This essay builds on Leo Flores’s concept of “third generation electronic literature” by discerning a subcategory within it which, while using established Web platforms with massive user bases for its creation, maintains an ambiguous political tension with the presence of the Web in our everyday life. Expanding on my own definition of “postweb” (in #Postweb! Crear con la máquina y en la red), I look at a selection of memes by the Mexican editorial collective Broken English and my own YouTube poetry. Postweb is framed as a hyperaware expression of Web literature that refrains from being “difficult” or politically disruptive, in order to engage in a sort of cartoonish—yet, not completely apolitical—disenchanted critique of corporate media. Amateurish production, bad composition, poor image editing, and the formal repetition present in memes and viral videos are key to recognize postweb poetics, which point to an understanding of the computational and its representation in an attempt to domesticate it, juxtaposing “domestication” to the “defamiliarization” of high Modernist art (or to the best works of second generation electronic literature). Finally, this essay proposes that although postweb memes and poems are composed around the affordances and ideologies of social media (and as such they conform with and exploit their platforms) they also have the potential to defy and appropriate their logics in valuable ways.

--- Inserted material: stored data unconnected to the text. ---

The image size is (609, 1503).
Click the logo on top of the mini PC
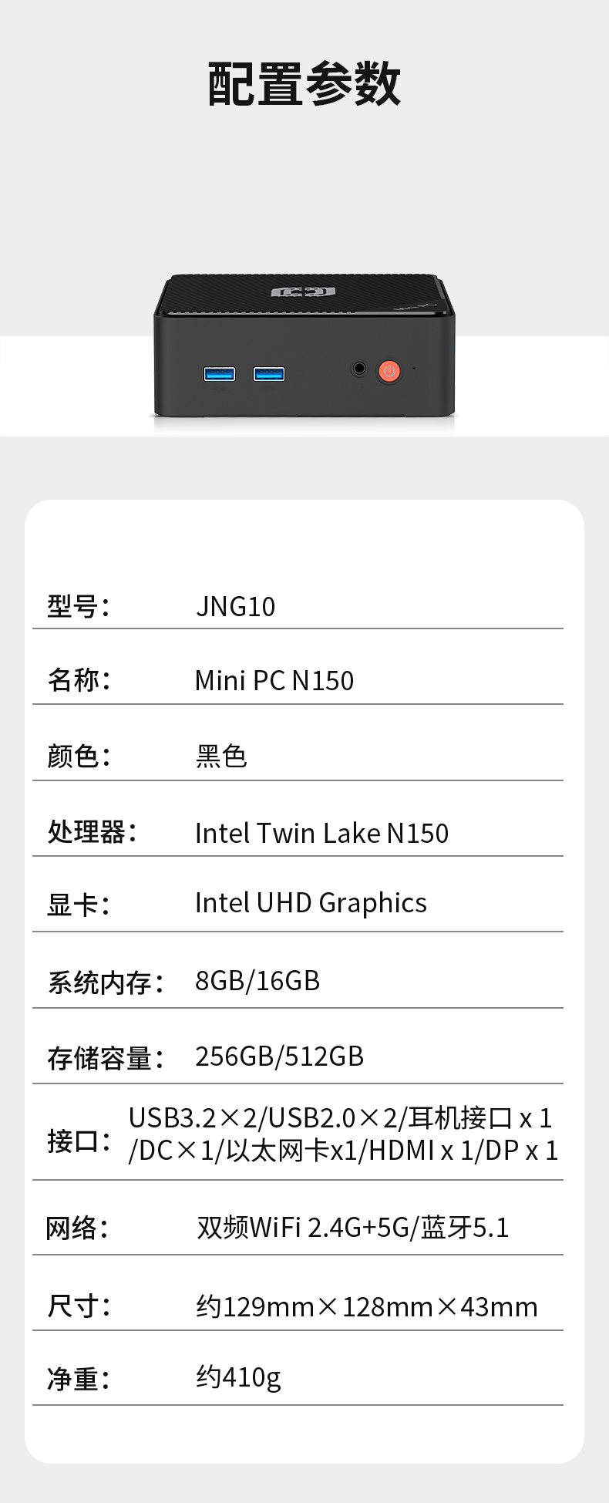(303, 292)
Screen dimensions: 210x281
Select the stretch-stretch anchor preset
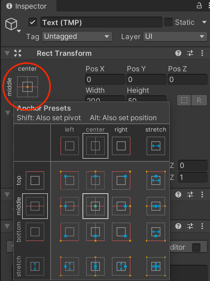(156, 266)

  • “Fragmentation and the Digital City: An Analysis of Vicente Luis Mora’s Circular 07. Las afuerasRevista de Estudios Hispánicos 53.2 (2019): 605-632. FULL TEXT HERE

This essay juxtaposes three recent publications, Vicente Luis Mora’s Circular 07. Las afueras (2007-), Kenneth Goldsmith’s Capital: New York, Capital of the 20th Century (2015), and Jorge Carrión’s Barcelona. Libro de los pasajes (2016), in order to explore how contemporary digital technologies construct and fragment urban experience on a global scale. Despite their different political intentions, these three works share a common aesthetic of appropriation, unoriginal quotation, and fragmentation, as they are also all modelled after Walter Benjamin’s Arcades Project. Just like Benjamin did with Paris, each of these works focuses on a particular Western city—Madrid, New York, and Barcelona—now being proposed as paradigmatic representations of urban experience, which is meant to mimic digital media’s modularity and disintegration. Goldsmith’s use of appropriation is read as a blank endorsement of digital mediation of everyday life, which sits in opposition to Carrión’s and Mora’s political projects. Circular 07 and Barcelona mix unoriginal writing techniques, like Goldsmith’s conceptual writing, with other experimental methods to warn readers against apolitical adoption of digital technologies. Fragmentation is still proposed as the most important aesthetic form of twenty-first century writing, but these two Spanish works strive for its contextualization as a complex mechanism structured around reader/writer subjectivity. Finally, this essay ponders how to consider new reader/writer subjectivities within the larger context of global cities in late capitalism.

  • “Teaching Electronic Literature as Digital Humanities: A Proposal” Digital Humanities Quarterly 11.3 (2017) -FULL TEXT HERE

This essay presents an approach to teaching DH through two largely unexplored lenses: e-lit and foreign languages (Spanish in particular). It offers a practical example of a course taught during the Spring of 2016 at UC Berkeley that combines literary analysis with the teaching of basic programming skills, and DH tools and methods. By taking this example, this essay addresses three important pillars in the Humanities. Firstly, the overall concept of literature, and more specifically, the literary; secondly, what we understand by literary studies at the university; and thirdly, and more broadly, what constitutes cultural (beyond technical) literacy in the twenty–first century. This essay’s final claim is that teaching e-lit as DH effectively addresses all three.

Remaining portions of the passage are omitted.